The problem. As you look over the data below, please find each line where the word "list" appears, then copy it.
::: Extracted records :::
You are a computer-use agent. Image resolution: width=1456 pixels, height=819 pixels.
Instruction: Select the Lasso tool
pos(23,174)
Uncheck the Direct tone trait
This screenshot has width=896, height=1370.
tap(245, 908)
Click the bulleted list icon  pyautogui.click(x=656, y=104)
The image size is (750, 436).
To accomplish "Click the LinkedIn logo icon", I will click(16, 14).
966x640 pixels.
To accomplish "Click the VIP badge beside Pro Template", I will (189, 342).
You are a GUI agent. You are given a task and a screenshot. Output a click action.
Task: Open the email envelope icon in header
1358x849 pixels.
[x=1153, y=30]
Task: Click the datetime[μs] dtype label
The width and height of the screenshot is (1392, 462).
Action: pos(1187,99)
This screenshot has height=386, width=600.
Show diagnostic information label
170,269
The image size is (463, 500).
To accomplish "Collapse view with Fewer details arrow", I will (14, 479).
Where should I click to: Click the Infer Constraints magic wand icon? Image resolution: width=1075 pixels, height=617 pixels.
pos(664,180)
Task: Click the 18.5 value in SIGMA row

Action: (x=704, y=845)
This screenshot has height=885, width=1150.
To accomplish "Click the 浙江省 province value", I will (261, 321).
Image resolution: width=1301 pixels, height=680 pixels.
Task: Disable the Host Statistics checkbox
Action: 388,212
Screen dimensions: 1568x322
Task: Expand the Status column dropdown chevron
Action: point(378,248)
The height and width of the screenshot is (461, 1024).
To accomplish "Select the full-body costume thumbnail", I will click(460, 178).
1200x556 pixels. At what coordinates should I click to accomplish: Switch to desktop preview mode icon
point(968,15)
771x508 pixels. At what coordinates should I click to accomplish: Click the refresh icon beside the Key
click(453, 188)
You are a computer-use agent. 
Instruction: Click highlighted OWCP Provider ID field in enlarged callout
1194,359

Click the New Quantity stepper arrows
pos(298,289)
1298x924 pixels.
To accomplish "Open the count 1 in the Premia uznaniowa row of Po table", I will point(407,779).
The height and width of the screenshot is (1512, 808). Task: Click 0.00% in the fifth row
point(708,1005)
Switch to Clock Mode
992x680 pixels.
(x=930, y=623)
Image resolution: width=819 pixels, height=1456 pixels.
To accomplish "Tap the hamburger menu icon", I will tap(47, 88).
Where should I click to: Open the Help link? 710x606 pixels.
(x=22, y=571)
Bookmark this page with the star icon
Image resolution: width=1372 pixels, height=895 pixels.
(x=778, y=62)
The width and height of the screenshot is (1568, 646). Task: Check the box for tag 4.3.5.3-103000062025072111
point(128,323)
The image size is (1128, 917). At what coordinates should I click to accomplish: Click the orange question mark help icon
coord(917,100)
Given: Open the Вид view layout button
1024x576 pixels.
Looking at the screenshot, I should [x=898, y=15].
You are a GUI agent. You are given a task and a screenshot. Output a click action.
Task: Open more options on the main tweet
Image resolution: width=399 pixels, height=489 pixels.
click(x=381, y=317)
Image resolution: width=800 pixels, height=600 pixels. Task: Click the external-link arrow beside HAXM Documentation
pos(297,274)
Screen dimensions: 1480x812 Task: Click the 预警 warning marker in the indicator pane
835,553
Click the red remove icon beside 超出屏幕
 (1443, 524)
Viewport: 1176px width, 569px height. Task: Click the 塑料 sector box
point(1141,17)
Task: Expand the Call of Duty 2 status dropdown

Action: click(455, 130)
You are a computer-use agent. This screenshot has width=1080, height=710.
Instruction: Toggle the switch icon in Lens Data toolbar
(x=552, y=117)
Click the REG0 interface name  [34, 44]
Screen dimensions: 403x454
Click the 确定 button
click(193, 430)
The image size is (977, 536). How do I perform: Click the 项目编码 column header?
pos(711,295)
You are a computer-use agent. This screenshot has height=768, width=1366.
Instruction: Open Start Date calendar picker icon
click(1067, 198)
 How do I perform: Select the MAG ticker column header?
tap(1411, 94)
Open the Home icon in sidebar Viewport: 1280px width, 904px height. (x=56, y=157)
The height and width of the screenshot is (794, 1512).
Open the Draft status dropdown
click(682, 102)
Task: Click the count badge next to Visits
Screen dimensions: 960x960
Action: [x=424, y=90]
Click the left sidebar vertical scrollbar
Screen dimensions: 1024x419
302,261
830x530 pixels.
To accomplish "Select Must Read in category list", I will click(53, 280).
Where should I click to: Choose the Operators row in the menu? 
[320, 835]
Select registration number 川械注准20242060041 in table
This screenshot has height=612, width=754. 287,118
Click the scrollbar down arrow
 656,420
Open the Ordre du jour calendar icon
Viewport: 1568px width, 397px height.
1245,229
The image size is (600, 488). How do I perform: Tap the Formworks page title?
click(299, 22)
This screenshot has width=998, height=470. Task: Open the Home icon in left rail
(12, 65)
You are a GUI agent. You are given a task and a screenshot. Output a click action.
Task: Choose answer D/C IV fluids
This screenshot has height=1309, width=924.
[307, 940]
:::
Expected answer.
Click the bulleted list icon  pyautogui.click(x=656, y=104)
To accomplish "Select Must Read in category list", I will click(53, 280).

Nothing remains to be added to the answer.